Артузов сидел за двухтумбовым столом, покрытым зелёным сукном, перед ним лежала карта Маньчжурии. Точно, возликовал в душе Сяосун, не зря я тут томился, ждёт меня моя Маньчжурия!
– Садитесь, – показал Артузов на стул перед столом. Сяосун сел на край, всем видом показывая вопросительное ожидание. Артузов раскрыл папку, лежавшую поверх карты, заглянул в неё и поднял глаза на Сяосуна. Глаза были чёрные, пронзительные. – Это правда, что вы обучались искусству боя в монастыре Шаолинь?

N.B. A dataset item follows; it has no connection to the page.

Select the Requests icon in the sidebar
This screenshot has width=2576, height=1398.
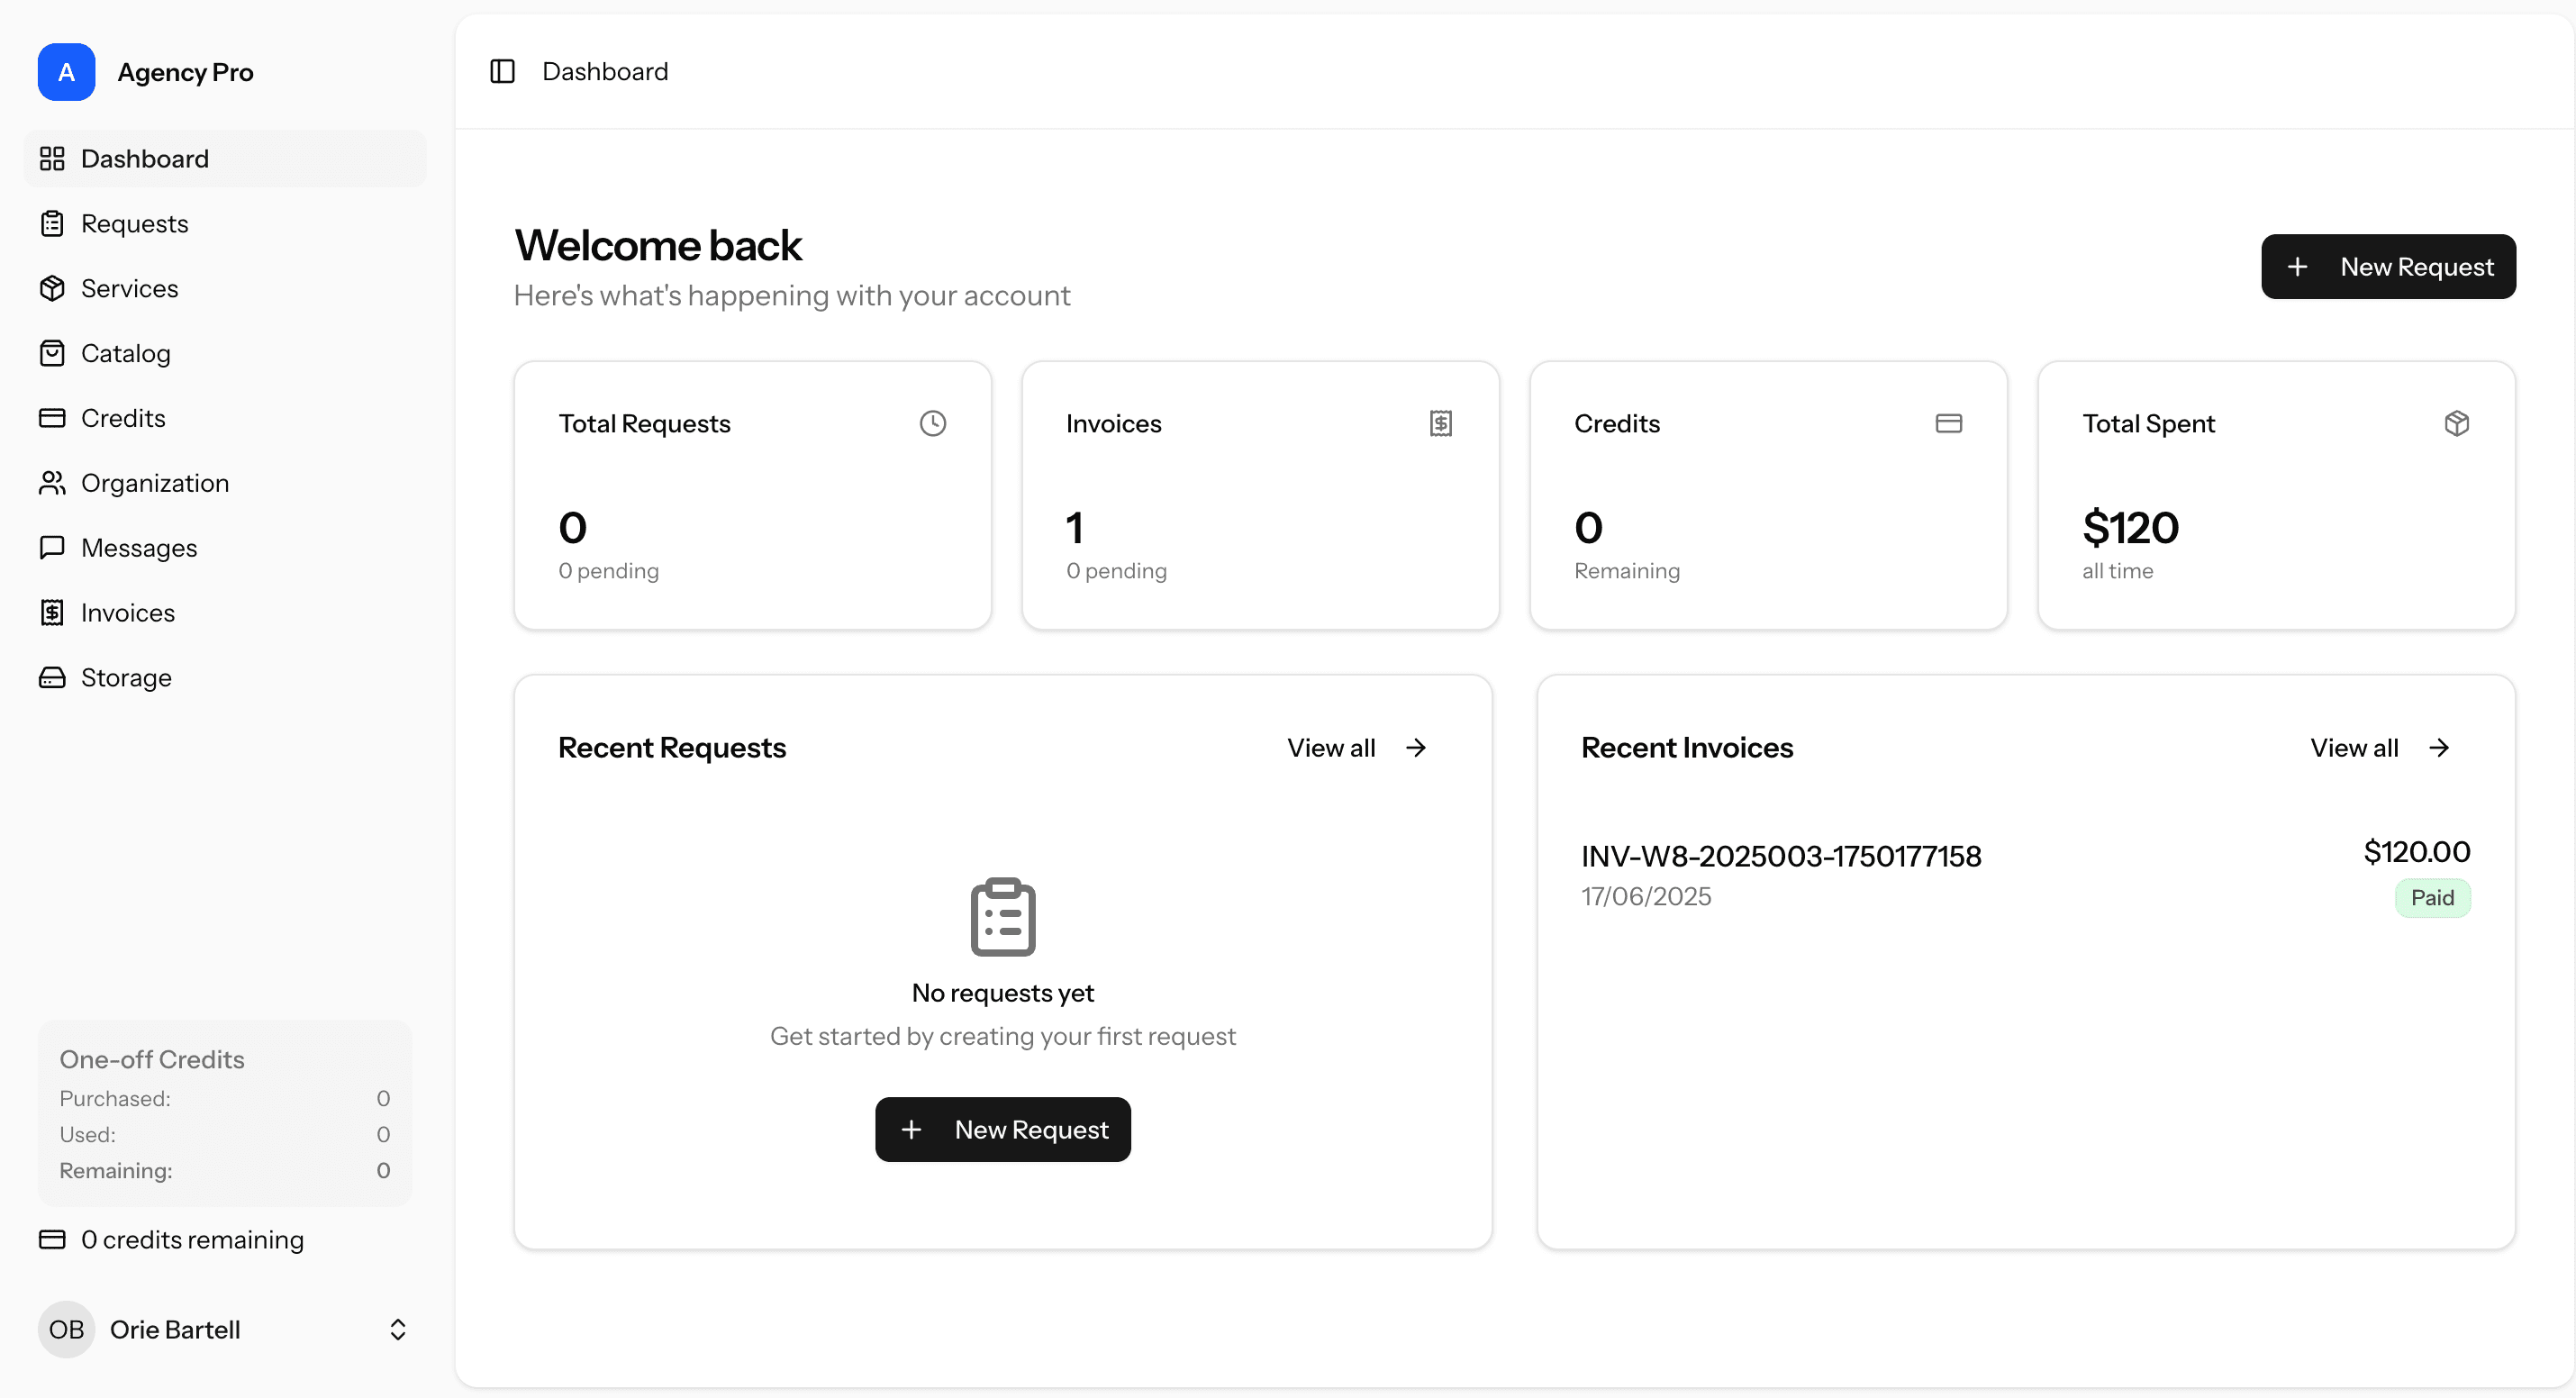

В хрипловатом баритоне начальника КРО прорезывались нерусские нотки, но не еврейские, как у Краснощёкова и Ягоды, а какие-то певучие, словно говоривший был родом из поющего народа, а может быть, так и было, поскольку Артузова звали Артур Христианович, уж никак не по-русски.
– Правда, – без задержки ответил Сяосун. – Но я был в монастыре всего год, а постигать искусство боя надо всю жизнь.
– Вы имеете в виду бой непосредственно или в переносном значении?
– И то, и другое.
– Почему вы покинули Китай?
– Хочу постичь искусство революционной борьбы, а где этому учиться, как не в России?
– Скучаете по семье?
– Естественно.
– Как вы отнесётесь к тому, что мы направим вас в Китай?
– Отправлюсь, куда пошлёте, а как отнесусь – не имеет значения.
– И всё-таки?
– Если это даст возможность увидеться с семьёй – буду рад.
Артузов улыбнулся уголками губ и снова посерьёзнел:
– Задание опасное, смертельно опасное. Один неверный шаг… – он не закончил фразу, на мгновение задержался и произнёс сурово, со скрытой печалью: – Мы не сможем помочь.